Corn futures tumbled to limit-down levels in early trading, but the exhaustion of liquidation pressure, the ability of soybeans to trade off their lows and spillover strength from wheat futures gave the market a boost to propel it higher, analysts said.
The sentiment was that the market's recent corrective setback had pressured prices enough, they said, particularly with the bullish features of fundamental uncertainties about 2008 acreage, weather concerns and projected usage outlooks providing more upside potential than down.
Technical weakness and speculative money flowing out of the market had led to the previous declines, but once that slowed, market fundamentals jumped back in to buoy prices, a CBOT floor analyst said.
In addition, he said, spillover strength from record highs in crude oil, the weak U.S. dollar and end-user buying at the lows allowed futures to get pass the meltdown in prices, opening the door for the day's recovery.
On tap for Tuesday, the U.S. Department of Agriculture is scheduled to release March supply/demand data at 8:30 a.m. EDT. Few if any changes are expected in the government's 2007-08 corn ending-stocks estimate despite continued strong export sales, with most analysts looking ahead to the quarterly stocks data due out March 31 for any significant revisions.
The average estimate for U.S. corn ending stocks was 1.435 billion bushels, 3 million bushels below the 1.438 billion forecast in February by the USDA, according to a survey of 14 analysts by Dow Jones Newswires.

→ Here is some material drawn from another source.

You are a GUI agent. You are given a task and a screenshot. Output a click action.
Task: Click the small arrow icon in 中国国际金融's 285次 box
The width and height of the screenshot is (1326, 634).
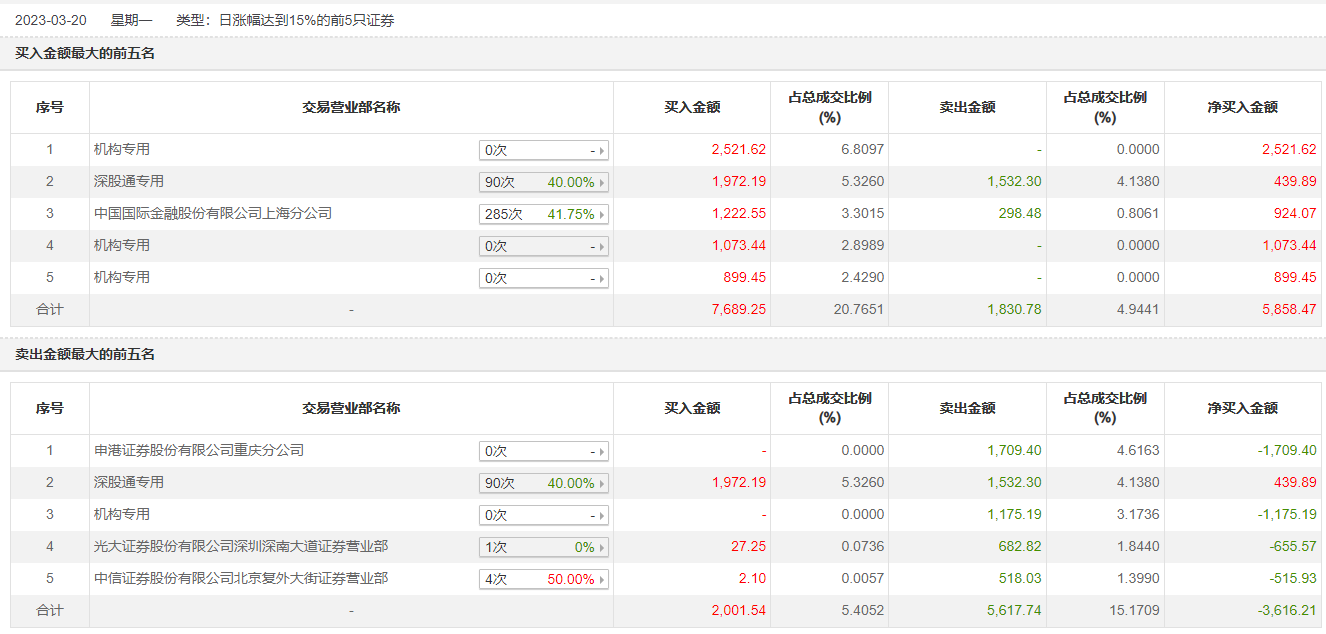(x=602, y=214)
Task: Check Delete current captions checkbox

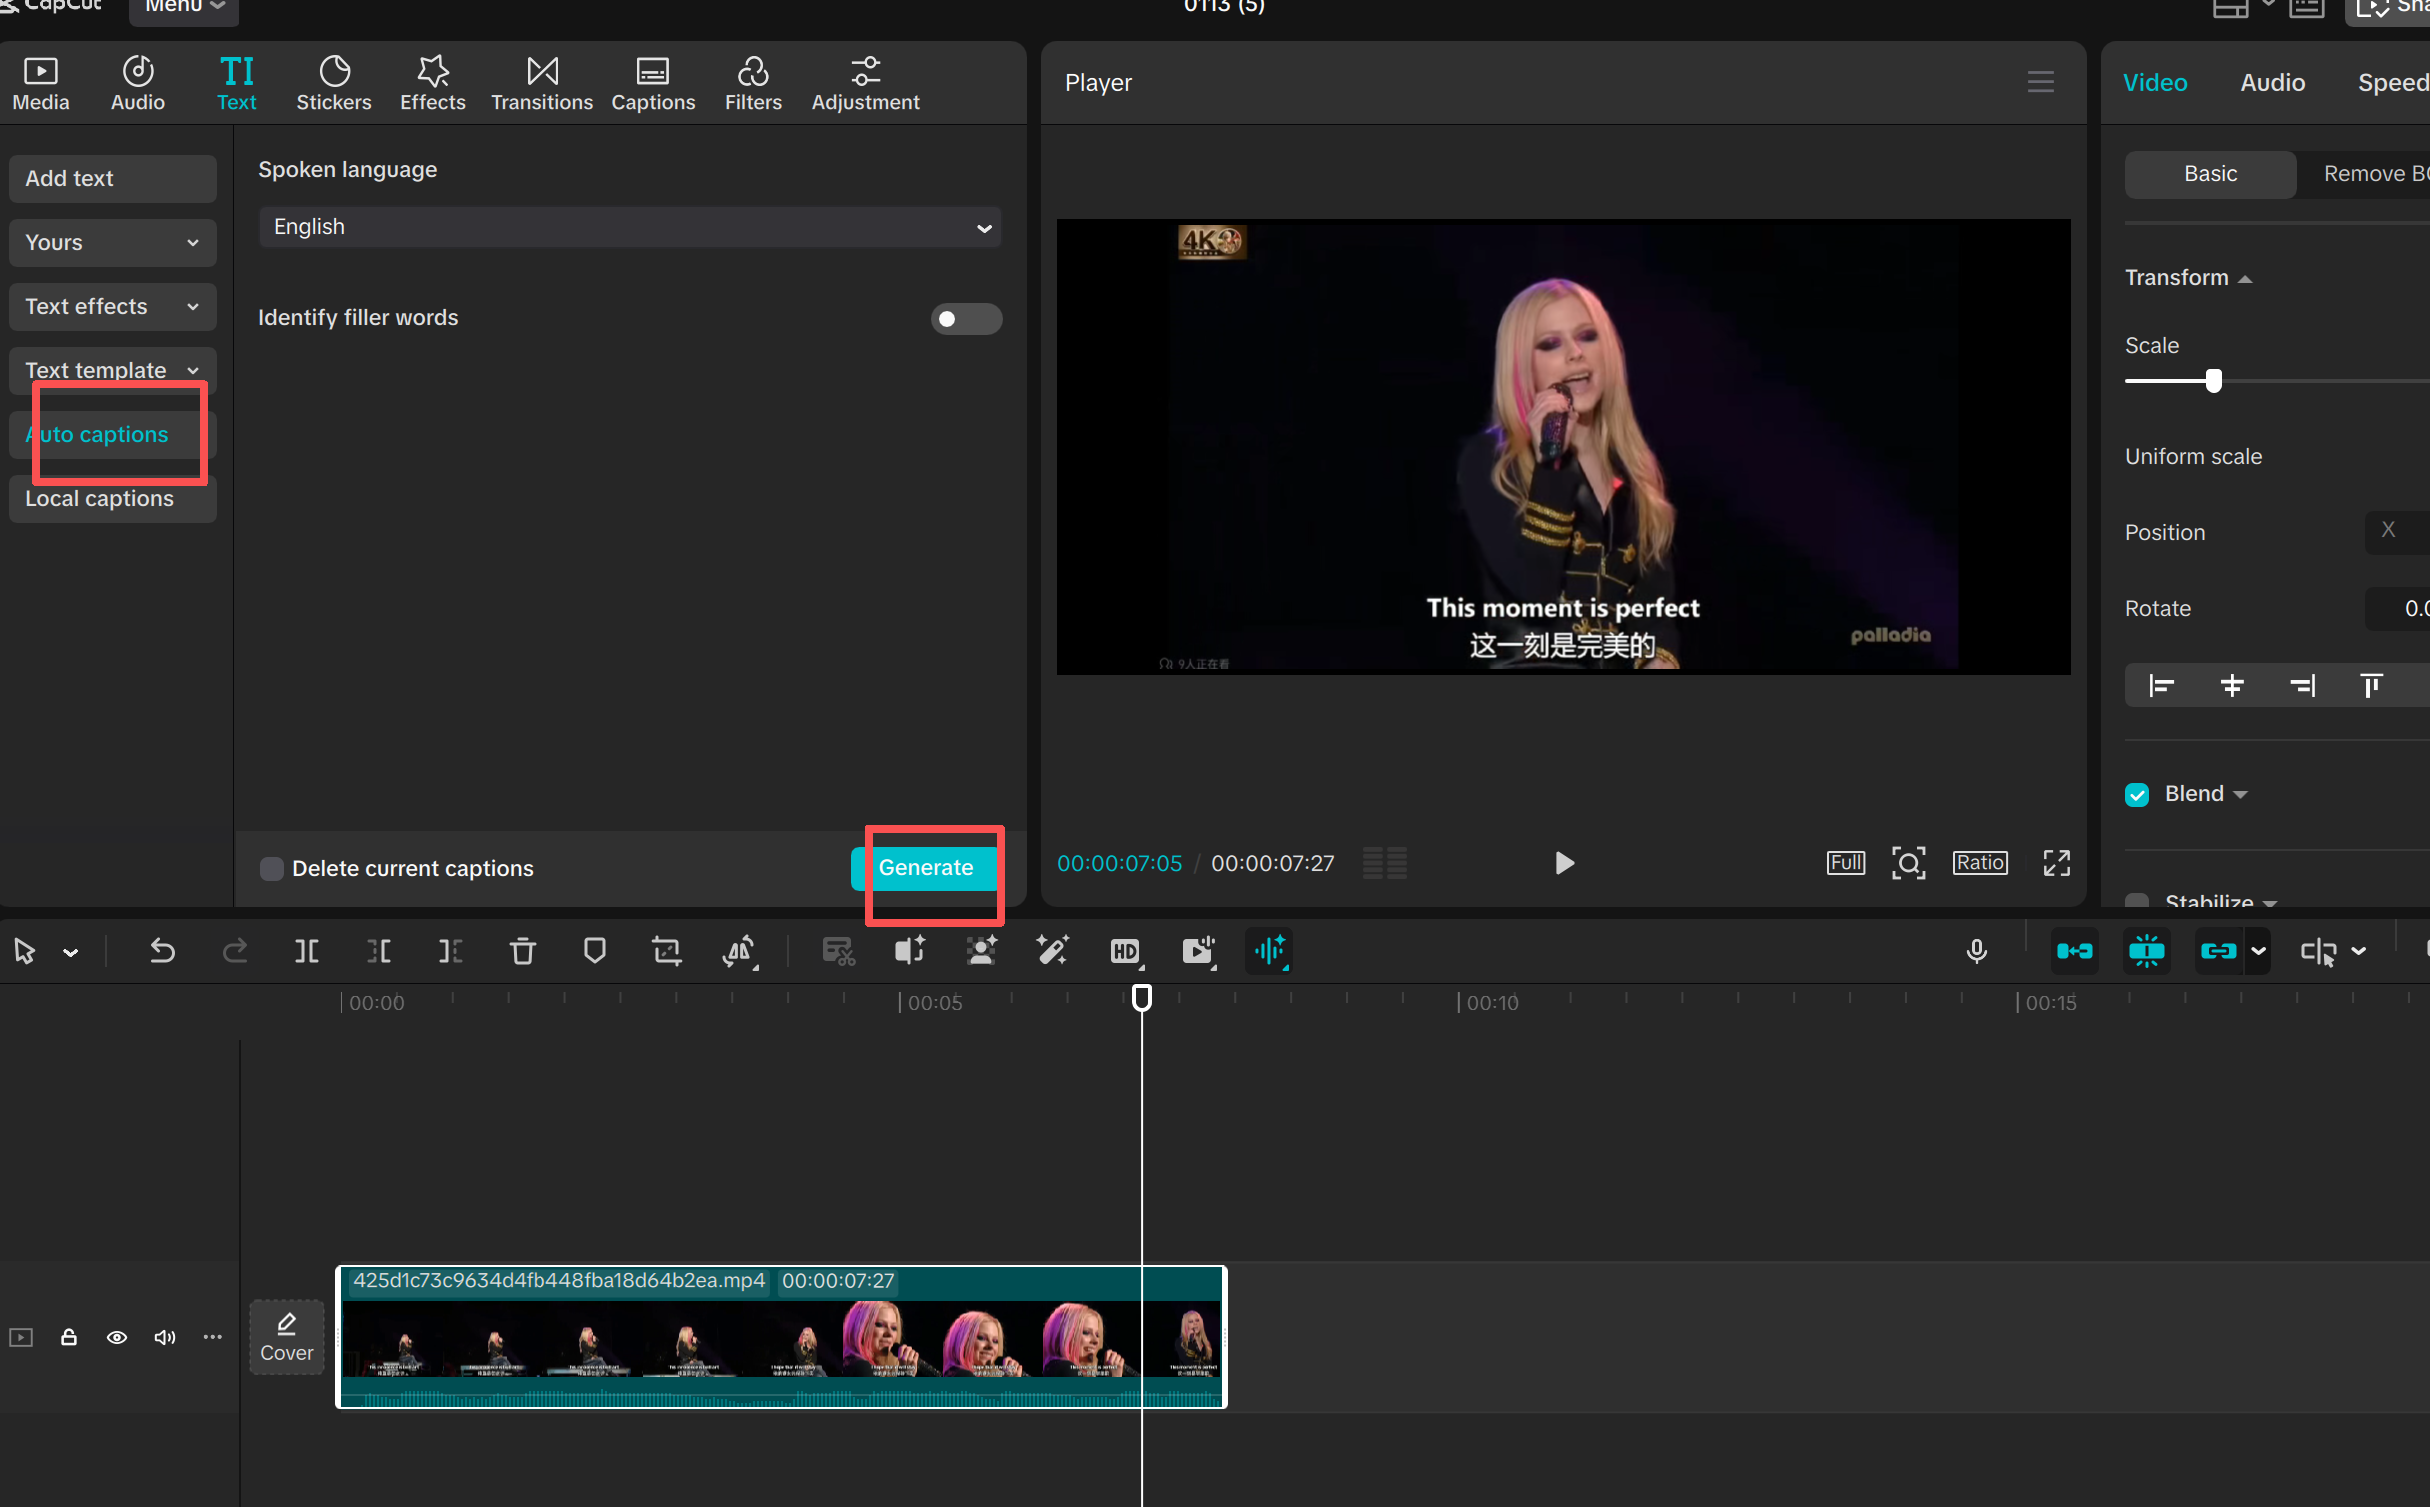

In other news, the CBOT announced Monday, pending approval by the Commodity Futures Trading Commission, daily price limits will increase March 28 for corn, mini-sized corn, soybeans, mini-sized soybeans and soybean oil futures and options on futures contracts. Daily limits on corn futures would rise from 20 cents to 30 cents.
The CBOT also said that options on futures contracts for corn, wheat, soybeans, soybean meal, soybean oil, rough rice and oats will be available for electronic trading on the CME Globex(R) platform during daytime open outcry trading hours beginning April 14.

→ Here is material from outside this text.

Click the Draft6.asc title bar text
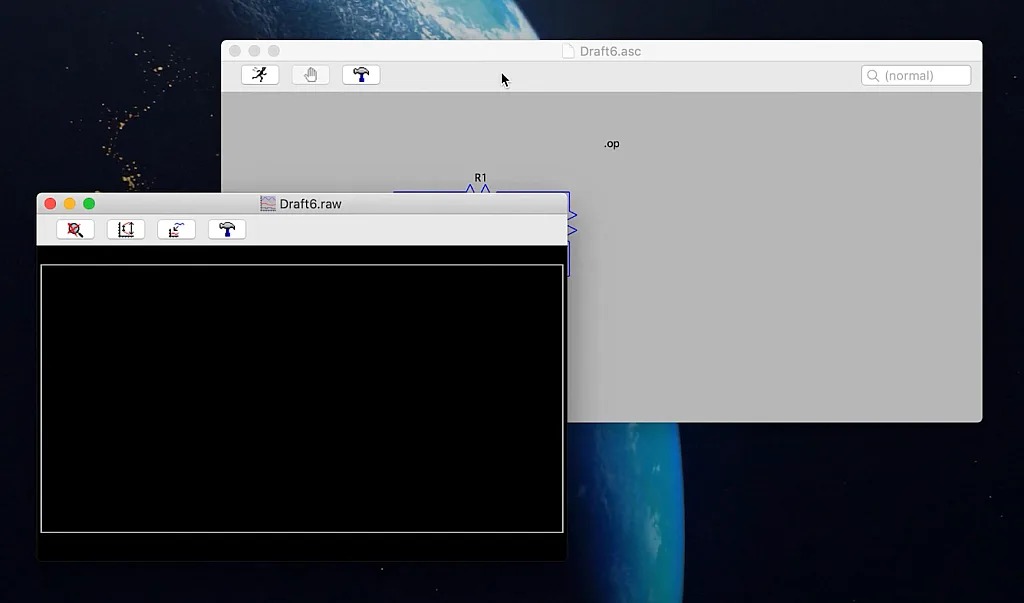This screenshot has width=1024, height=603. (610, 51)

In pit trades, Tenco bought 2,000 May and 800 December, Newedge bought 700 May, and Merrill Lynch bought 400 December. Sellers were scattered among various commission houses. Speculative fund-buying was estimated at 8,000 lots.
CBOT oat futures closed in negative territory but well off session lows. Fund-selling and early spillover pressure weighed on the market, a floor trader said. May oats ended down 8 1/2 cents at US$3.90 3/4 a bushel after falling limit down, or 20 cents lower, in early activity.
Ethanol futures finished firmer. April ethanol ended up 3.9 cents at US$2.389 a gallon, while May ethanol settled up 4 cents at US$2.368.